I will comment one of the step that is done with RNA-seq data by researchers from gEuvadis project. They sequenced 1000 HapMap individuals, and did a lot of analyses trying to decipher the transcriptome variability among population. I think that they did a great job with the data having in mind that samples were sequenced in different countries and they had to make sure all of them were comparable. I have to say that the method of the paper is quite complete, and they also have a wiki, like a report of the project. This is a good start, but just let me say, that they should put the code as well (I could not find it).
For those of you who do not play with RNAseq data, I tell you that one of the more problematic step in the analysis is the correction for technical bias, or co-funding factors. We are in the beginning of the story nowadays and few tools are trying to do that, one of them is PEER, that “removes” factors that generate “noise” in the dataset.
gEuvadis used PEER to “normalize” the RNAseq data, remove batch effect, GC contect effect… and then later, performed cis-QTL analysis. As always as you apply a novel method, you should say why, and normally the answer is “because is better”. Well, let’s define “better”. They said that “better” is when you detect more cis-QTL. I just have to say that I disagree. Normally “better” is when you know some truth and you compare and get something that is near to the truth. I know that many time that is impossible, but just say that “the correction worked” because you have more results…for me it is not enough.

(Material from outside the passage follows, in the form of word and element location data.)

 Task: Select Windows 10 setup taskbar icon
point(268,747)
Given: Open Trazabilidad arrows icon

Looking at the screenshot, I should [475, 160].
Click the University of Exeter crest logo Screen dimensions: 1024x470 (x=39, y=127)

I have downloaded TSI bam files , one of the gEuvadis dataset, count the reads for each gene using HTSeq python script, and transform to log2 with DESeq2. After data I applied PEER. (See main code at: GitHub, I will add DESeq2 code as well) I just wanted to know what happens with the data, because I didn’t find any figure or sentence telling me about how the data changed after PEER correction. I did it with default parameters, since there was no more information in the paper or wiki. For my surprise, I saw how a distribution of values from 0 to 14, were converted to a distribution of values from -0.01 to 0.01!! (figure 1). And that only one entire factor was the responsible of removing all my distribution (figure 2). I understand now why in their methods, they said that they added the mean of the gene expression to the residuals after PEER correction (But this is not a normal step in PEER pipeline according to its paper).
I don’t know, but for me this is very weird, and I think that they should try to look more into this. Because assume that this is correct, and then adding the mean, because the distribution changed so much, is not at all justified. At least it would be good to mention that in the method section since it is a Nature paper, and as you all know, Nature is a journal where only the best papers are published…

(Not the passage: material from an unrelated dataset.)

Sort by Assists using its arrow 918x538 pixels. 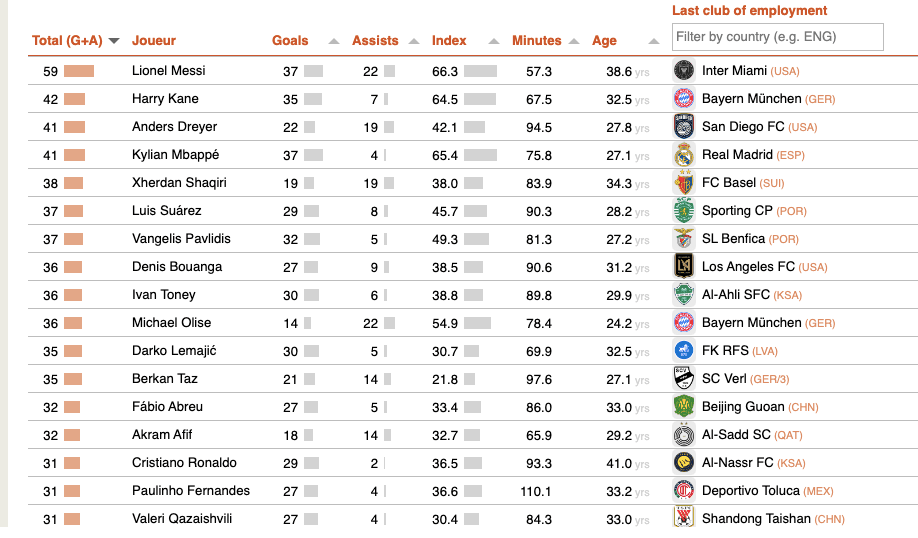point(414,41)
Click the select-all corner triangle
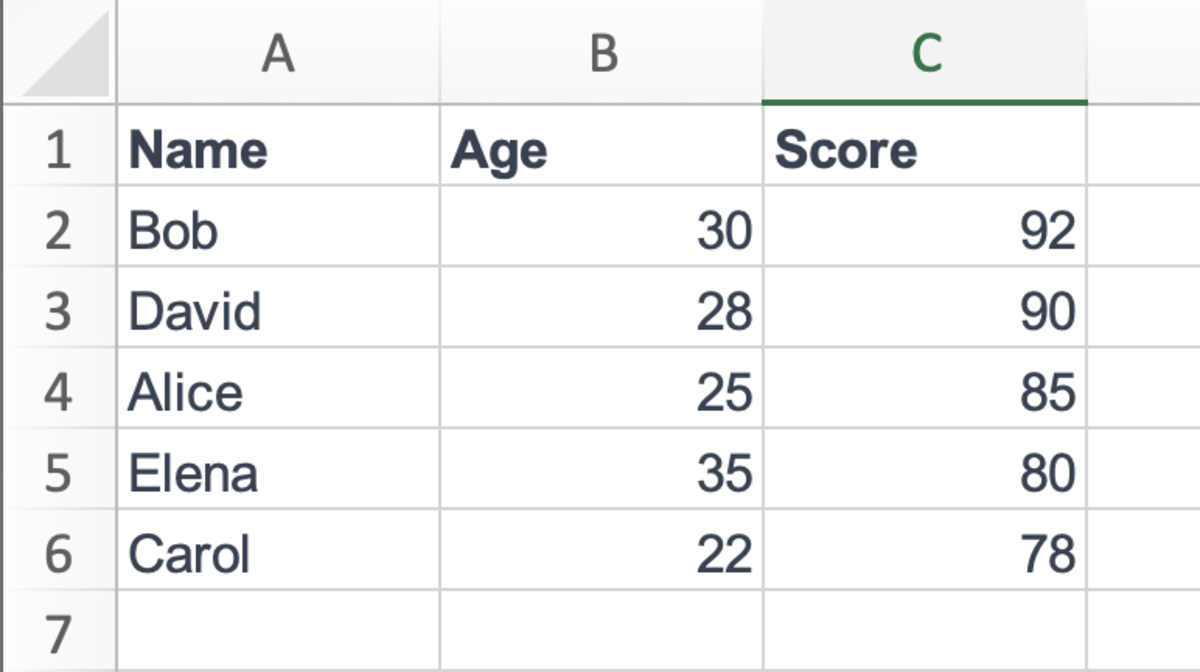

Although there may be some difference in my pipeline because I could not guess exactly what input they used, I think that results would be pretty similar. I will try directly with count data to compare results in my next post.
For now, just be very careful if you decide to integrate this in your pipeline. gEuvadis researchers are aware of that and they recommend to study first your data to see if you could apply the same strategy or not. According to that advice, I think that they could have done more to see if this strategy is correct for their data as well.